• [SOURCE DATA]:
========
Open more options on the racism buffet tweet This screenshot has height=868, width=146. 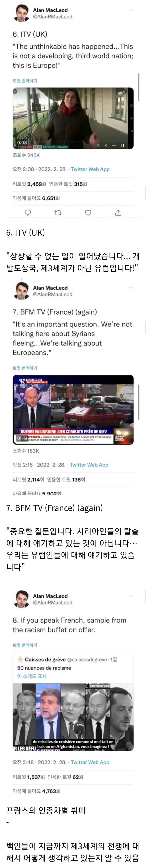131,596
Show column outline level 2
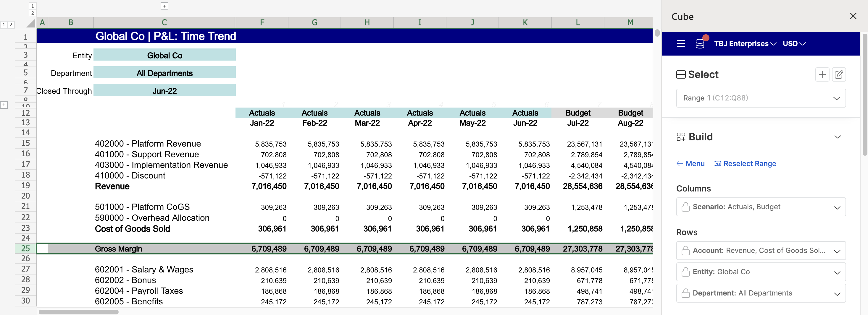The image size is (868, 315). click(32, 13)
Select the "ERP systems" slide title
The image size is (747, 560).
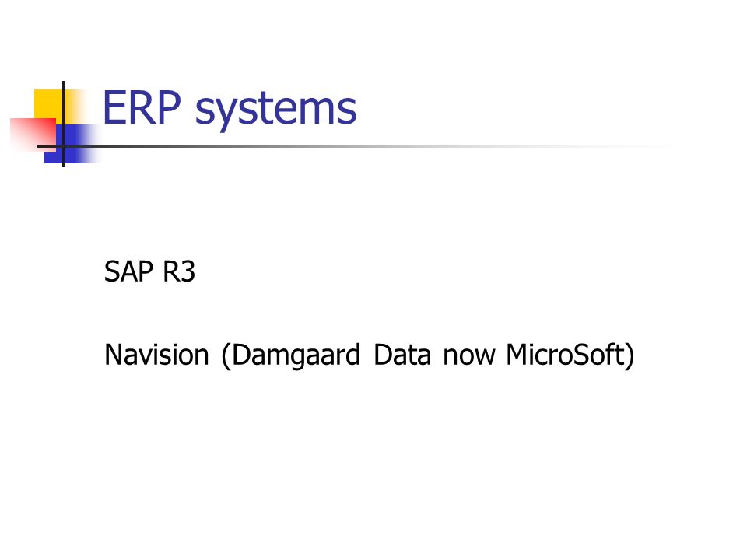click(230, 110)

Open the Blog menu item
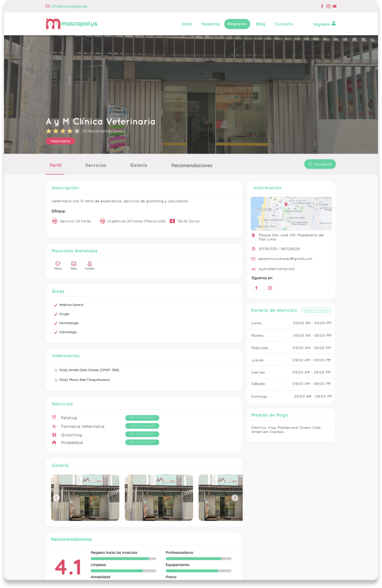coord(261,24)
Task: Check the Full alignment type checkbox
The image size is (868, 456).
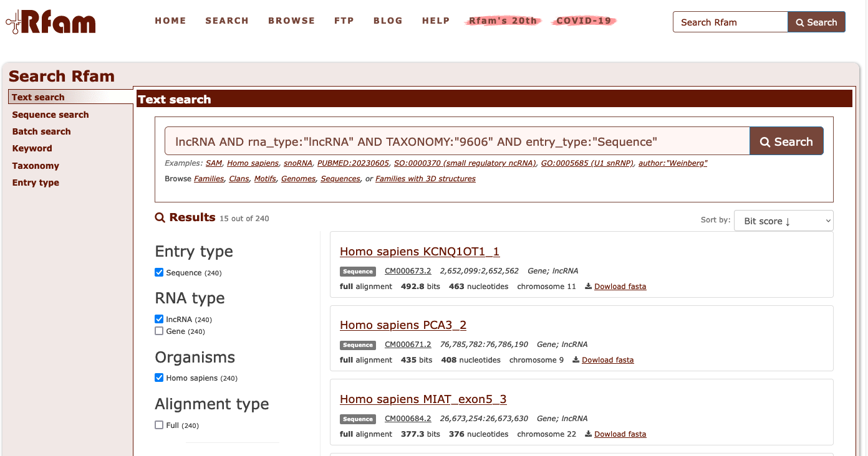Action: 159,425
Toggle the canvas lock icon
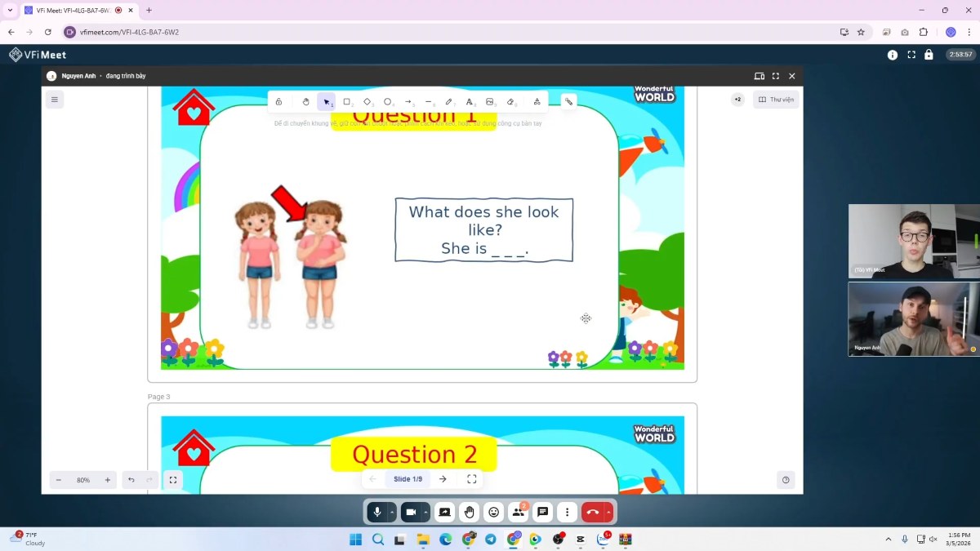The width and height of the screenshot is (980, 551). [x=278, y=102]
========
• [WORK TASK]:
Could you copy exactly, and with no pictures, the lines above from the one containing "The image size is (747, 560)." through the last line, both included?

• [SOLUTION TO THIS EXERCISE]:
The image size is (747, 560).
click(230, 110)

Open the Blog menu item
coord(261,24)
Task: Check the Full alignment type checkbox
The image size is (868, 456).
Action: 159,425
Toggle the canvas lock icon
The width and height of the screenshot is (980, 551). [x=278, y=102]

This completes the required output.